A rising star of the Chinese art scene, Lu Yang participated in the Chinese Pavilion at the 2015 Venice Biennale. She studied under Chinese video and new media art pioneer Zhang Peili at the China Academy of Fine Art, a man she described as a very good teacher, “He just let his students do everything they want, and gives them a lot of confidence.”
In fact, Zhang Peili picked Lu Yang out of her cohort and mentored her because he saw in her something different, an originality totally at odds with his own work. “Of course in China in the traditional way, the student’s work is very alike their teacher’s work in lots of cases,” she says to me when we meet. “But Zhang Peili didn’t teach us like that.”
Discovered by Art Labor, Lu Yang exhibited Hell in 2010 before working with Zhang Peili again in 2011 on The Anatomy of Rage (Wrathful King Kong Cole). Currently, she is signed to Beijing Commune in Beijing.
Lu Yang is very welcoming when I go to visit her at her studio in the Hongkou district of Shanghai. The studio is sparse, she only moved in a few weeks earlier, and even then she’s not been around much as she was travelling for work. She introduces me to her new pug Biabia, an adorable little creature.

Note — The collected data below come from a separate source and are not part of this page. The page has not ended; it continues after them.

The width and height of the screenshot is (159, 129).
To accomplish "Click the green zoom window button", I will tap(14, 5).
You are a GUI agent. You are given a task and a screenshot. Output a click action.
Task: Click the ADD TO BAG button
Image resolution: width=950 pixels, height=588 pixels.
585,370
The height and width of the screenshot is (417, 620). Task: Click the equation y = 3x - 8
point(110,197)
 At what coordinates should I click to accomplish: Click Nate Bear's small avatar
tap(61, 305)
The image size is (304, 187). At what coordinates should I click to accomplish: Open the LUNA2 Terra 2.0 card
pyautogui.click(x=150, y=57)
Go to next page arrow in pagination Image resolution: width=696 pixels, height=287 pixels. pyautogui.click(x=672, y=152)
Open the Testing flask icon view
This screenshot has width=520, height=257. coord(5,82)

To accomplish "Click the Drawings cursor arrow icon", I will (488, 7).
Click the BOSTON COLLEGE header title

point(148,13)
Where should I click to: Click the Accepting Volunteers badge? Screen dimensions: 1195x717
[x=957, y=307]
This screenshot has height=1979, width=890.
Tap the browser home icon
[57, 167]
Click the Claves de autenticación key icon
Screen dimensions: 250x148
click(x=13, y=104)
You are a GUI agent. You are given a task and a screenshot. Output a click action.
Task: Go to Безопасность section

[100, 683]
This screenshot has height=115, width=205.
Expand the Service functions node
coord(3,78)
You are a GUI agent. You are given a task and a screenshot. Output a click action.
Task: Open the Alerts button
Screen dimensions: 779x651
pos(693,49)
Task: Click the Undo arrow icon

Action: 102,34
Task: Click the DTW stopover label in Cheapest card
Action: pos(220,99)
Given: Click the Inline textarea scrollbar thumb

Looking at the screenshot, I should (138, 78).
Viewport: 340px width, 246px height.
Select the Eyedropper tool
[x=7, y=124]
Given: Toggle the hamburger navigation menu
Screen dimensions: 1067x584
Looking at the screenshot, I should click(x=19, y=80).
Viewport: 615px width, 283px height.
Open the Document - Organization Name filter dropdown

We start off by talking about the themes of her work. I ask why her art is so dark? “I think it’s not the point about being dark, I think the darkness is just the surface of my work, but actually there’s more deep meaning I want to develop, some very detailed things. Of course, I will always still focus on brain science. And also how the brain is related to religion.”
Something that strikes you about Lu Yang’s work is that it touches on themes that don’t come up that much in contemporary art, certainly not in China anyway. In fact, her work is highly original, her formative years watching Japanese pop culture clearly visible in her work. But really who are her artistic influences? “I think the most influential work for me is not art. I’m not really interested in art,” she says. “Actually I don’t like art.”
But where do her crazy ideas such as Uterus Man, a genderless superhero who rides a maxi pad skateboard, and walks a newborn baby on a leash that is an umbilical cord, come from? “Actually, I like some bio artists like Sterlarc, who put the mouse ear on his arm. Sterlarc is one of my favourites.” This underlines why Lu Yang has built a reputation as an artist to keep an eye on.
When she was still in college she produced a set of brilliant and extremely detailed diagrams of concepts she wanted to make but wasn’t able to because she didn’t have the money. “I really want to learn because I don’t want to make boring things, and with the money you have, you can only make shit. So I wanted to make those kinds of things, so I just have the idea to draw it as a diagram, and with that kind of diagram can make everyone see it and they can follow the step by step and set up their own installations.”
In fact, one of the diagrams, Zombie Music Box, was actually realised, amid some criticism from various people. They questioned the ethics of using dissected frogs legs attached to electrodes, that was then programmed to ‘dance’ using a music box. Whatever your thoughts from an ethical point of view, the fact is the idea was highly original and Lu Yang was eventually able to produce the ideas in her head to real life.
“Guy Ben-Ary is another artist whose work is very, very fun. He used stems cells, the penis skin cell, and transferred it into a stem cell and then changed the stem cell into the brain cell, the neuron cell. It’s really like the penis can think. He’s doing that kind of work.” Some people would say that’s how guys think anyway, I counter, with their penis. “He just made a real version,” she muses.
Lu Yang certainly falls into the category of art called New Media. Does she agree? “I think the media gives me all the labels. What kind of media they are, maybe they are new media, or if they are doing more fine arts they will think that I’m an animator, or some people think I’m a new media artist, and I think those kind of things are always not so much fun.” But you have to fit into some category, right? “Whatever I’m an artist, or creator or just a human,” she responds with a typically forthright answer.